Exercise description: Only the lines from the one holding "The image size" to the end of the data should be echoed, exactly as they appear, minus the pictures.

Screenshot grounding data:
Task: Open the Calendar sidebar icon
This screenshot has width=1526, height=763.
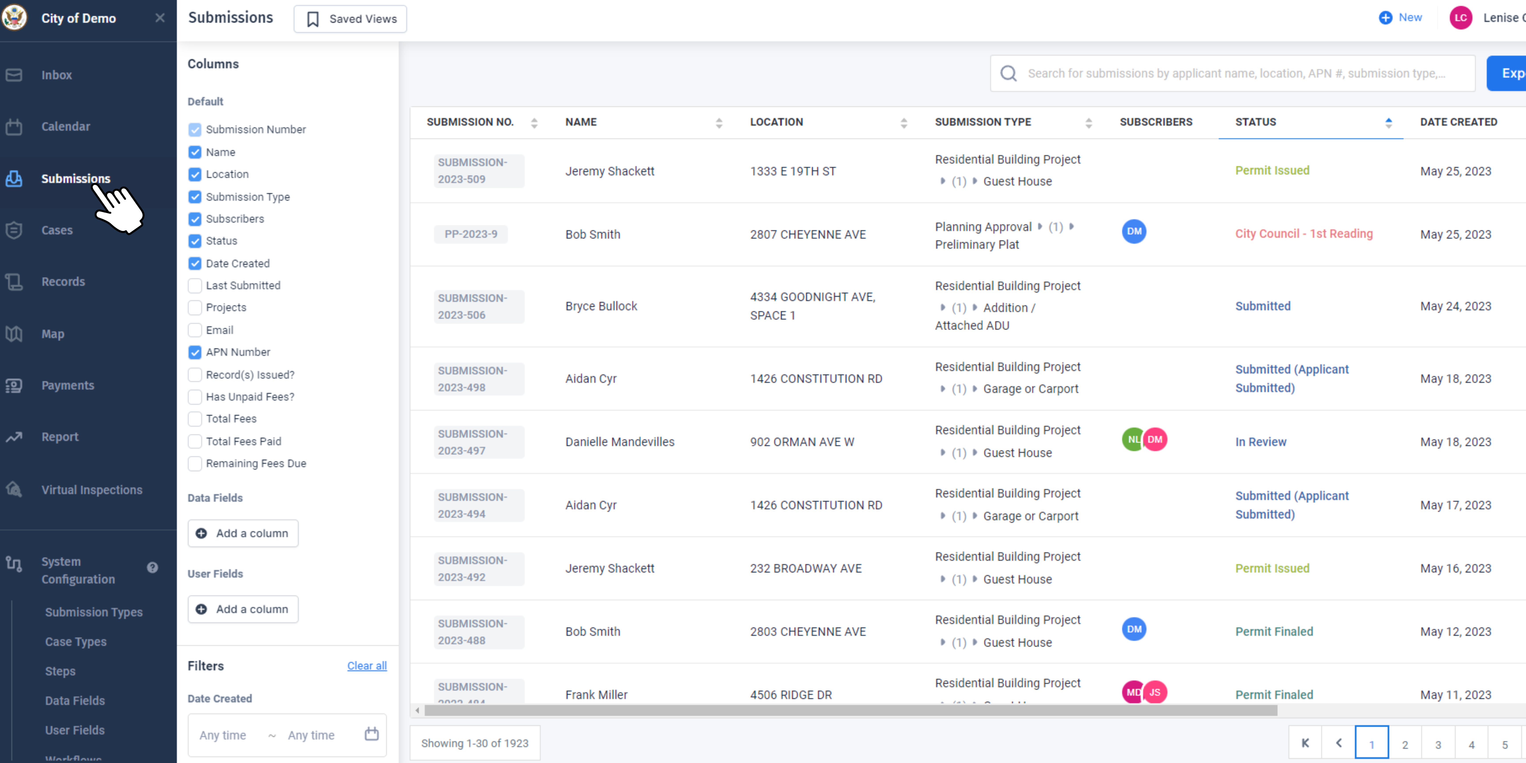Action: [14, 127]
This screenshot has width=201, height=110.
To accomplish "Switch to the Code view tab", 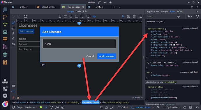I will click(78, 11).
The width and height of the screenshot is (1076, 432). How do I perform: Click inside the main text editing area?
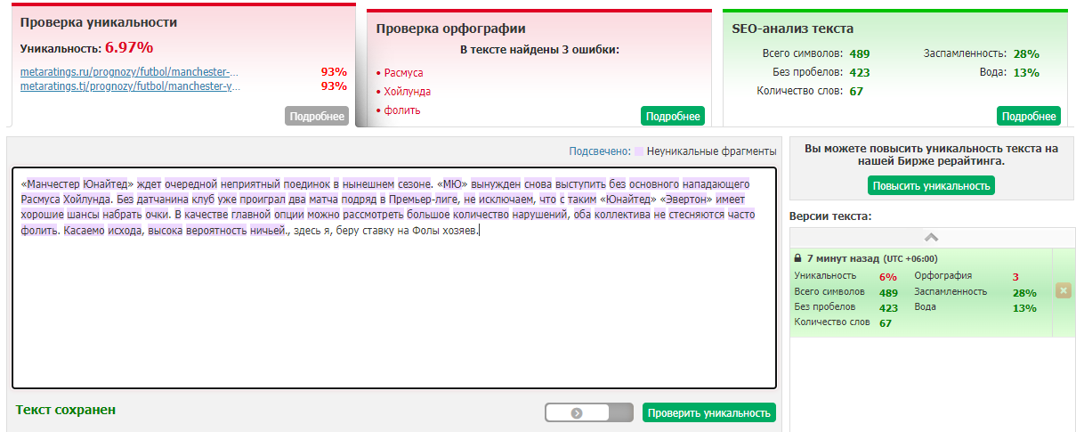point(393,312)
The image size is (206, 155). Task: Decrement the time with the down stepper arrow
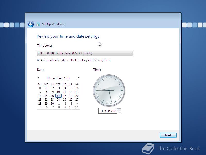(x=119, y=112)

Your response:
The image size is (206, 155). Task: Decrement the time with the down stepper arrow
(x=119, y=112)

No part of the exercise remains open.